Lembram-se da companhia ter anunciado em Setembro passado que tinha conseguido obter 17 milhões de dólares (12,20 milhões de euros) numa terceira ronda de financiamentos? Há dias, o TechCrunch divulgou que a empresa foi obrigada a devolver parte da dívida à DCM, Accel Partners e DAG Ventures.
Segundo a carta confidencial divulgada por Michael Arrington, este contrato foi agora renegociado para os sete milhões de dólares (cinco milhões de euros). Com isto, a valorização da companhia foi assim reduzida para os 28 milhões de dólares (20 milhões de euros).

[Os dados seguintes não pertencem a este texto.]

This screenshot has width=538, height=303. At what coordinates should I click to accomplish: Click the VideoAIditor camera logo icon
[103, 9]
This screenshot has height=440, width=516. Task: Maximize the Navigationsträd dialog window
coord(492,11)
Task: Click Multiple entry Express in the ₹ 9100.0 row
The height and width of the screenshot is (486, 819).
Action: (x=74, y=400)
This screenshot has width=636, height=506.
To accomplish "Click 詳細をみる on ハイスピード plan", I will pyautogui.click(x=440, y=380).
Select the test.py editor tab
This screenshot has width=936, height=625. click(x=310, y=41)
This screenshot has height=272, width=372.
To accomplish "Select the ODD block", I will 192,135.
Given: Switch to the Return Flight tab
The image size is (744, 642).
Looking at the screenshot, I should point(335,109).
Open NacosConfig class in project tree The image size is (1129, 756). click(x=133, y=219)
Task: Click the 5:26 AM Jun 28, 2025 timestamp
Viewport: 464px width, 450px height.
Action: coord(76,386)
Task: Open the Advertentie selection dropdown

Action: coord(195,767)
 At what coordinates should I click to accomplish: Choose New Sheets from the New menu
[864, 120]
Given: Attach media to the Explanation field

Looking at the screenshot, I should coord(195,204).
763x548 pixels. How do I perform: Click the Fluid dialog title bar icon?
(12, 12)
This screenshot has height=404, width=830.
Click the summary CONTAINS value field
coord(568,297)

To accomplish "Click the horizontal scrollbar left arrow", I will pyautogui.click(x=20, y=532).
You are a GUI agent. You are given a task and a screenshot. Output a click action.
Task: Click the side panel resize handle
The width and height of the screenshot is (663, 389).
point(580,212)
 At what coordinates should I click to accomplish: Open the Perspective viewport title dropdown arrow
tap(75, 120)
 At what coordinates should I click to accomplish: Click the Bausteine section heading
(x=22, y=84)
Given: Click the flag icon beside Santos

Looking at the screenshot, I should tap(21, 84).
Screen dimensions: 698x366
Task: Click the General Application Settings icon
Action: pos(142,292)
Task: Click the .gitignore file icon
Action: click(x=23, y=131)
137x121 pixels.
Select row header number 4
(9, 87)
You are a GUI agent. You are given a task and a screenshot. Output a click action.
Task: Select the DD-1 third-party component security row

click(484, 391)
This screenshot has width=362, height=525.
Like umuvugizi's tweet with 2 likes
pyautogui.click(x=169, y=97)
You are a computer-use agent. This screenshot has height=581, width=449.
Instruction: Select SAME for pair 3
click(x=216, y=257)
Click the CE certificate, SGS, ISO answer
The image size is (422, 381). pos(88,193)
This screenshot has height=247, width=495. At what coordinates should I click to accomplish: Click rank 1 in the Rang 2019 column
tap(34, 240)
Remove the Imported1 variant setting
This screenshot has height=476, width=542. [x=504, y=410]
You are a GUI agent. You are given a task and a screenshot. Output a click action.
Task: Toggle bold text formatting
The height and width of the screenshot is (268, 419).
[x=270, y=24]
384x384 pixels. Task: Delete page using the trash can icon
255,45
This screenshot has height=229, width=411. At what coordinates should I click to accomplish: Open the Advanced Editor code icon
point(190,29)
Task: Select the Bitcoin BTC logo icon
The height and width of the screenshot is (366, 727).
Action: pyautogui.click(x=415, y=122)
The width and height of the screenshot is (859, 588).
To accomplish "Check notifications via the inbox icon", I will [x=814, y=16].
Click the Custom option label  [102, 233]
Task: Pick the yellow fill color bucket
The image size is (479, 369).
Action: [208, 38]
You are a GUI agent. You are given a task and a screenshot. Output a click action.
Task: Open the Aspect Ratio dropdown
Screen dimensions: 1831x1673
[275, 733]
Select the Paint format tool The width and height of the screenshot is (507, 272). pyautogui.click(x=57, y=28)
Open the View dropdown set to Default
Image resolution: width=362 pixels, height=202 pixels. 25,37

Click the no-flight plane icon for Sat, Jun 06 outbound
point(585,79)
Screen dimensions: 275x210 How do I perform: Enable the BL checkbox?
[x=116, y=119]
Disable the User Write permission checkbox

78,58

O que é estranho nisto tudo é que na altura em que ocorreu esta ronda de investimentos já haviam sinais mais do que evidentes que o serviço de vídeo online da BitTorrent.com era um fracasso retumbante. Mais ainda, um mês antes a companhia tinha tomado a decisão de despedir 20 por cento do seu quadro de pessoal. Parece que foi preciso esperar pela saída do co-fundador Ashwin Navin e pelo encerramento da loja de vídeo online para que os capitalistas de risco tomassem juízo.
De qualquer das formas, mesmo que o fim da BitTorrent.com esteja bastante próximo isso não quer dizer nem por sombras que o protocolo com o mesmo nome venha a ser afectado de alguma forma, na medida em que se trata de uma tecnologia de código-fonte aberto, podendo por isso ser utilizado por qualquer empresa de software de P2P ou fornecedor de conteúdos.